• Action item: Print, please, exactly the lines from the one with "1000x401 pixels." through the final line of the data below, with both ends included and the pictures left out.

• Provided data:

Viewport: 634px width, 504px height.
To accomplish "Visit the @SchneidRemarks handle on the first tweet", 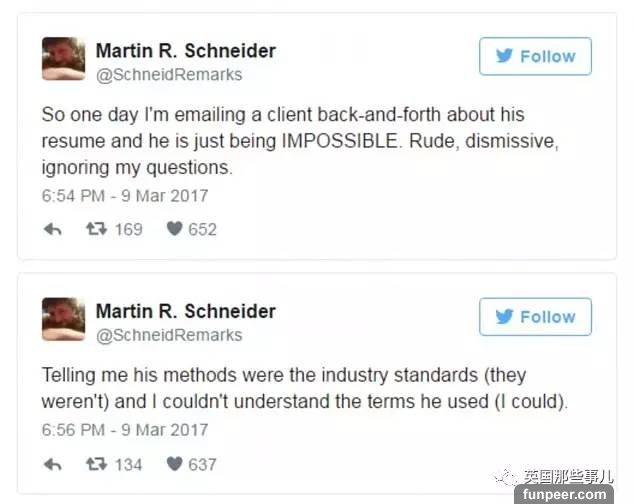I will click(168, 74).
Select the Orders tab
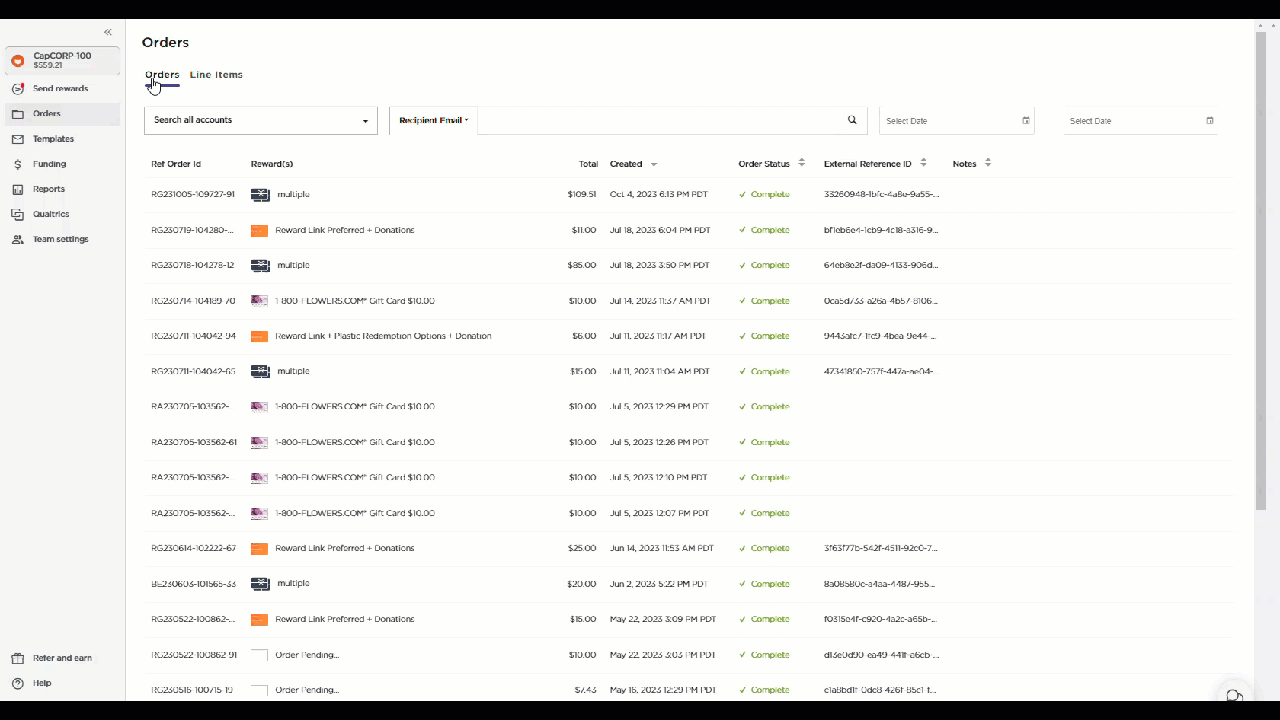1280x720 pixels. point(162,75)
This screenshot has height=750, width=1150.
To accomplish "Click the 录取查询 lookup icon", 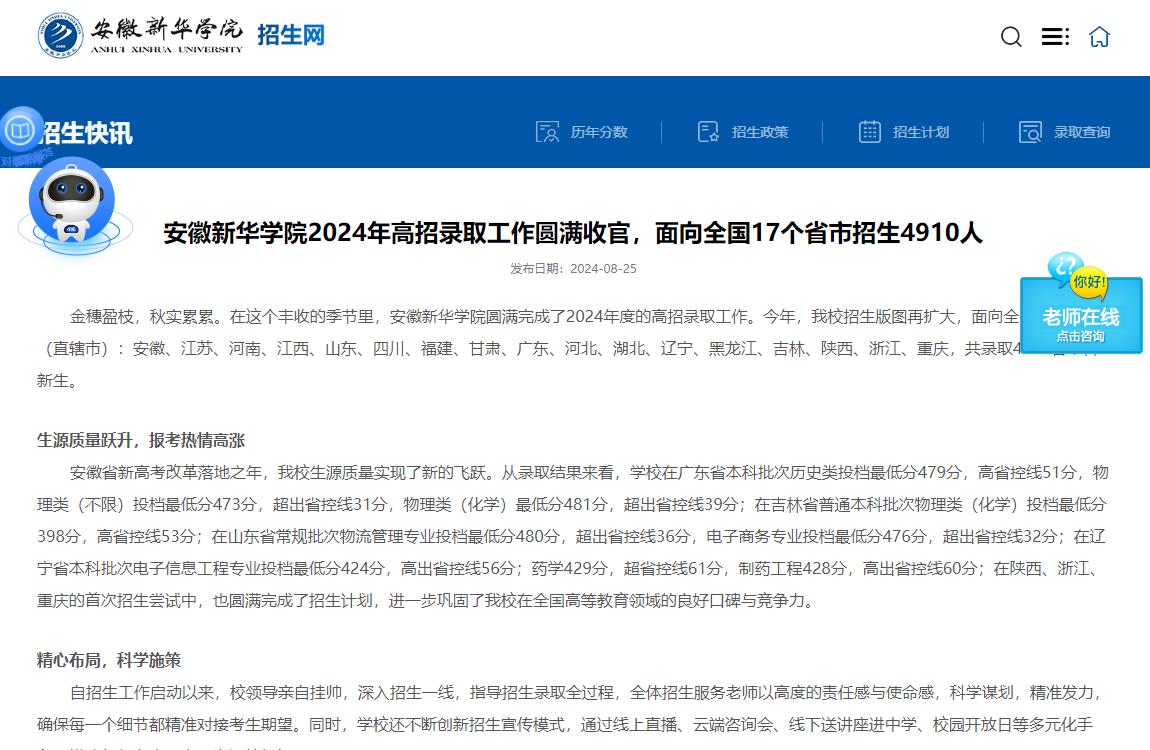I will [1030, 131].
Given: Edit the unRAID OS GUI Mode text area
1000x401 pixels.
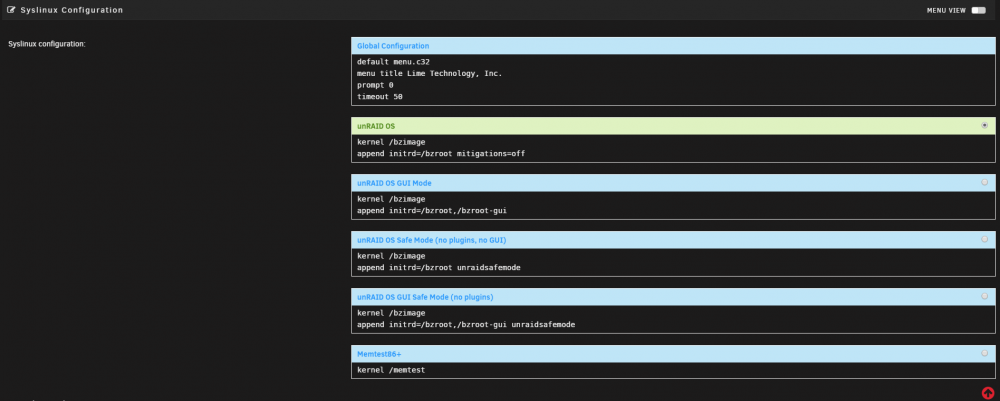Looking at the screenshot, I should tap(673, 205).
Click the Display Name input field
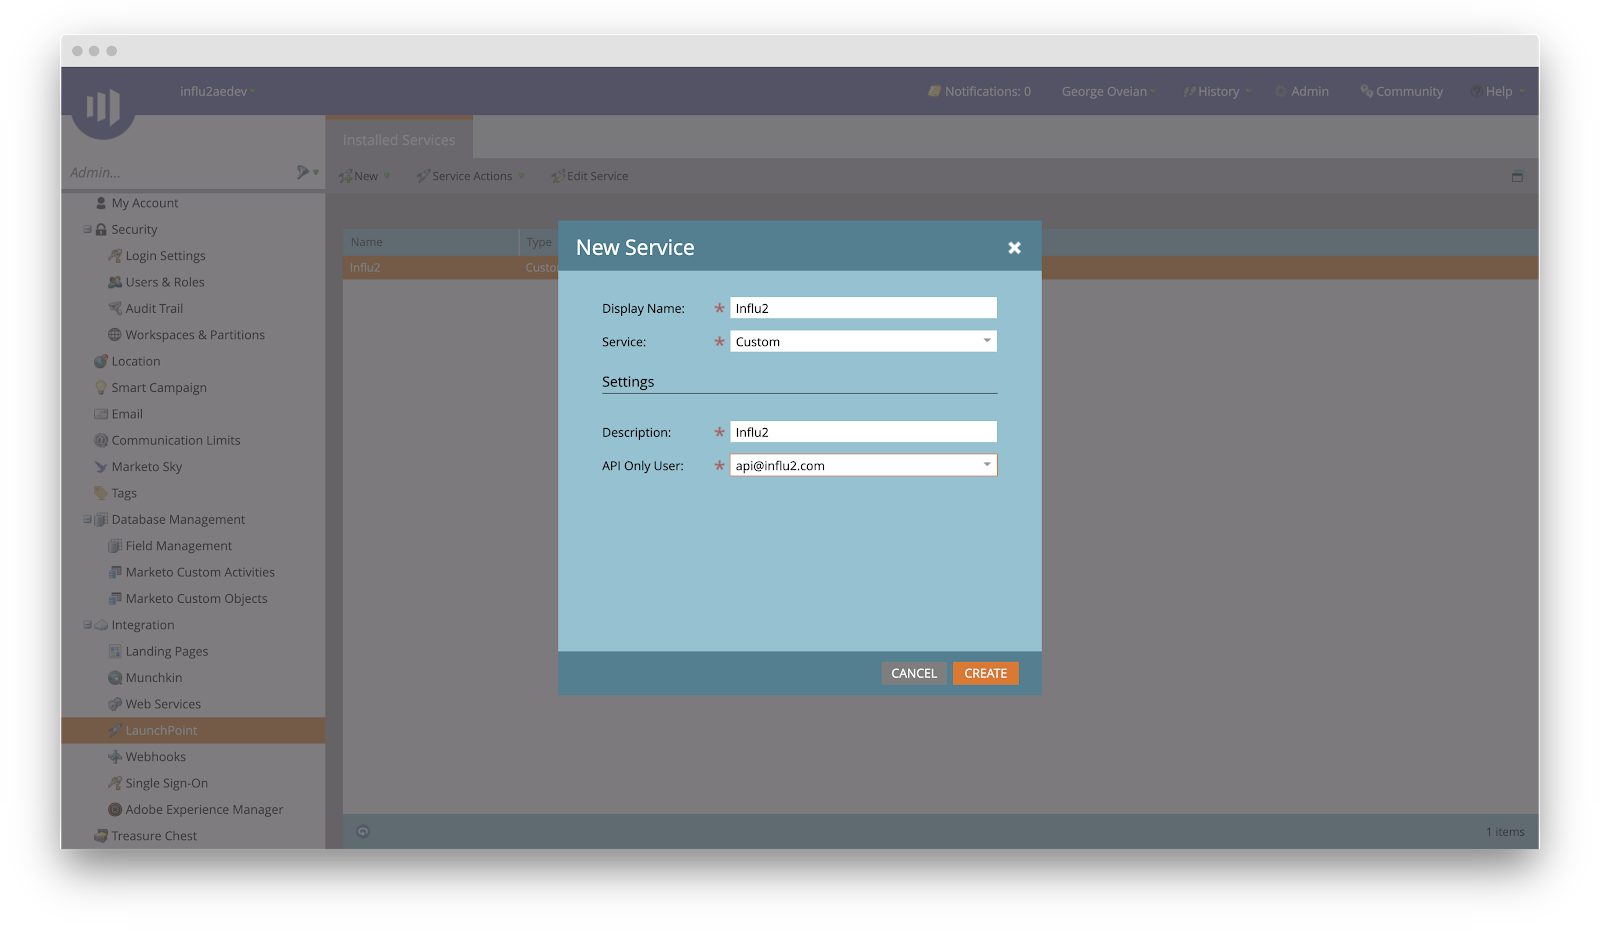The image size is (1600, 937). (863, 309)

• Answer section:
1000x401 pixels.
Looking at the screenshot, I should tap(673, 205).
Click the Display Name input field
The image size is (1600, 937). (863, 309)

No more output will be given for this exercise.